At step three, the ALJ found Mr. Steeples did not have an impairment or combination of
impairments meeting or medically equaling any of the listed impairments. (R. 17). Before
proceeding to step four, the ALJ determined Mr. Steeples had the RFC to perform light work,
except that he: (1) could occasionally perform postural maneuvers; (2) could not climb ladders,
ropes, or scaffolds; (3) must avoid concentrated hot or cold temperature extremes; (4) should
avoid concentrated dust, odors, fumes, gasses, and poor ventilation; (5) should avoid dangerous,
moving, unguarded machinery; and (6) should avoid unprotected heights, large bodies of water,
and commercial driving. (R. 18). In determining the RFC, the ALJ considered Mr. Steeples'
symptoms, the medical record, and opinion evidence. (R. 18-20). The ALJ concluded that,
while the medically determinable impairments could reasonably be expected to cause Mr.

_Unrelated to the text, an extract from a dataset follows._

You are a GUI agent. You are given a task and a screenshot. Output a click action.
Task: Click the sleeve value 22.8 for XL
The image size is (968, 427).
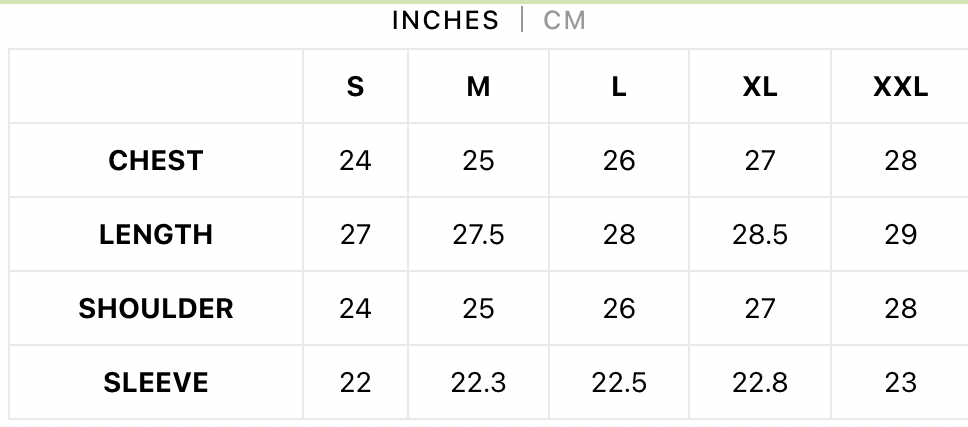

Steeple's symptoms, his statements concerning the intensity, persistence, and limiting effects of
the symptoms were not entirely credible. (R. 19).
At step four, the ALJ determined Mr. Steeples was capable of performing his past
relevant work as a chicken boner. (R. 20-21). In reaching this conclusion, the ALJ relied on the
4
testimony of the vocational expert. (Id.). Accordingly, the ALJ concluded his findings by
stating Mr. Steeples was not disabled. (R. 21).
Following the ALJ's decision, Mr. Steeples sought review from the Appeals Council. (R.
7). Attached to the request for review were medical exhibits from Dr. Ragland: (1) a letter dated
May 15, 2014; (2) a mental medical source opinion; (3) a physical medical source opinion; and
(4) medical records from examinations on August 14 and December 30, 2014. (R. 419-442). On
August 19, 2015, the Appeals Council denied the request for review, noting that it had
considered the additional evidence. (R. 2). Regarding this new evidence, the Appeals Council
stated it "found that this information does not provide a basis for changing" the ALJ's decision.
(Id.). Mr. Steeples timely appealed to this court.
II.
STANDARD OF REVIEW
A court’s role in reviewing claims brought under the Social Security Act is a narrow one.
The scope of its review is limited to determining (1) whether there is substantial evidence in the
record as a whole to support the findings of the Commissioner, and (2) whether the correct legal
standards were applied. See Stone v. Comm’r of Soc. Sec., 544 F. App’x 839, 841 (11th Cir.
2013) (citing Crawford v. Comm’r of Soc. Sec., 363 F.3d 1155, 1158 (11th Cir. 2004)). A court
gives deference to the factual findings of the Commissioner, provided those findings are
supported by substantial evidence, but applies close scrutiny to the legal conclusions. See Miles
v. Chater, 84 F.3d 1397, 1400 (11th Cir. 1996).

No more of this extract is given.